WORK INSTRUCTION
An exact, complete copy of the entries is what is needed.
:: THE INPUT ::
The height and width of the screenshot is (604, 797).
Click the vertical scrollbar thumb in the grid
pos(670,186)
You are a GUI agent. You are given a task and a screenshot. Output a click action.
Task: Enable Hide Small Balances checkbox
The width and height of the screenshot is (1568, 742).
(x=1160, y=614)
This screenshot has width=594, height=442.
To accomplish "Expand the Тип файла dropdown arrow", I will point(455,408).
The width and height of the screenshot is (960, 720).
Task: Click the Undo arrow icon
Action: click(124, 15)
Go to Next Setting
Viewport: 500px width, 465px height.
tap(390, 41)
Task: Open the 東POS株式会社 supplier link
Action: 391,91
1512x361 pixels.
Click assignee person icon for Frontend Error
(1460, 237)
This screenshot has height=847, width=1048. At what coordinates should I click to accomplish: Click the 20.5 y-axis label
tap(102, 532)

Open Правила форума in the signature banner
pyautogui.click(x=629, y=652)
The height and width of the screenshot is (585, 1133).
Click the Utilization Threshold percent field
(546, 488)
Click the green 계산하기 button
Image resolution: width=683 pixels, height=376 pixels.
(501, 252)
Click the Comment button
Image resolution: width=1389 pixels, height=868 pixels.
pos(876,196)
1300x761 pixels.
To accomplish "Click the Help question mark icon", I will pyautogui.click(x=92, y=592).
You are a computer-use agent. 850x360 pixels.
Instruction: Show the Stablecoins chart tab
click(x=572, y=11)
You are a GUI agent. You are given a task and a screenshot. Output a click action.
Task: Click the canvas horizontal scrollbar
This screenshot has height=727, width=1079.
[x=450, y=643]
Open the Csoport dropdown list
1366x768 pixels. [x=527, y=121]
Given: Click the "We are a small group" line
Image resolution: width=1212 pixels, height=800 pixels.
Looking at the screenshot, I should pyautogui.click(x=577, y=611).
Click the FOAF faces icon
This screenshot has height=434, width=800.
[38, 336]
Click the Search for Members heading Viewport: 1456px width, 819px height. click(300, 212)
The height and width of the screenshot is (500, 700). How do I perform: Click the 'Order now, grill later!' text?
:::
RESPONSE TO THIS TASK
The height and width of the screenshot is (604, 797).
Click the vertical scrollbar thumb in the grid
pos(670,186)
You are a GUI agent. You are given a task and a screenshot. Output a click action.
Task: Enable Hide Small Balances checkbox
The width and height of the screenshot is (1568, 742).
(x=1160, y=614)
This screenshot has width=594, height=442.
To accomplish "Expand the Тип файла dropdown arrow", I will point(455,408).
The width and height of the screenshot is (960, 720).
Task: Click the Undo arrow icon
Action: click(124, 15)
Go to Next Setting
Viewport: 500px width, 465px height.
tap(390, 41)
Task: Open the 東POS株式会社 supplier link
Action: 391,91
1512x361 pixels.
Click assignee person icon for Frontend Error
(1460, 237)
This screenshot has height=847, width=1048. At what coordinates should I click to accomplish: Click the 20.5 y-axis label
tap(102, 532)

Open Правила форума in the signature banner
pyautogui.click(x=629, y=652)
The height and width of the screenshot is (585, 1133).
Click the Utilization Threshold percent field
(546, 488)
Click the green 계산하기 button
Image resolution: width=683 pixels, height=376 pixels.
(501, 252)
Click the Comment button
Image resolution: width=1389 pixels, height=868 pixels.
pos(876,196)
1300x761 pixels.
To accomplish "Click the Help question mark icon", I will pyautogui.click(x=92, y=592).
You are a computer-use agent. 850x360 pixels.
Instruction: Show the Stablecoins chart tab
click(x=572, y=11)
You are a GUI agent. You are given a task and a screenshot. Output a click action.
Task: Click the canvas horizontal scrollbar
This screenshot has height=727, width=1079.
[x=450, y=643]
Open the Csoport dropdown list
1366x768 pixels. [x=527, y=121]
Given: Click the "We are a small group" line
Image resolution: width=1212 pixels, height=800 pixels.
Looking at the screenshot, I should pyautogui.click(x=577, y=611).
Click the FOAF faces icon
This screenshot has height=434, width=800.
[38, 336]
Click the Search for Members heading Viewport: 1456px width, 819px height. click(300, 212)
The height and width of the screenshot is (500, 700). How do I perform: Click the 'Order now, grill later!' text?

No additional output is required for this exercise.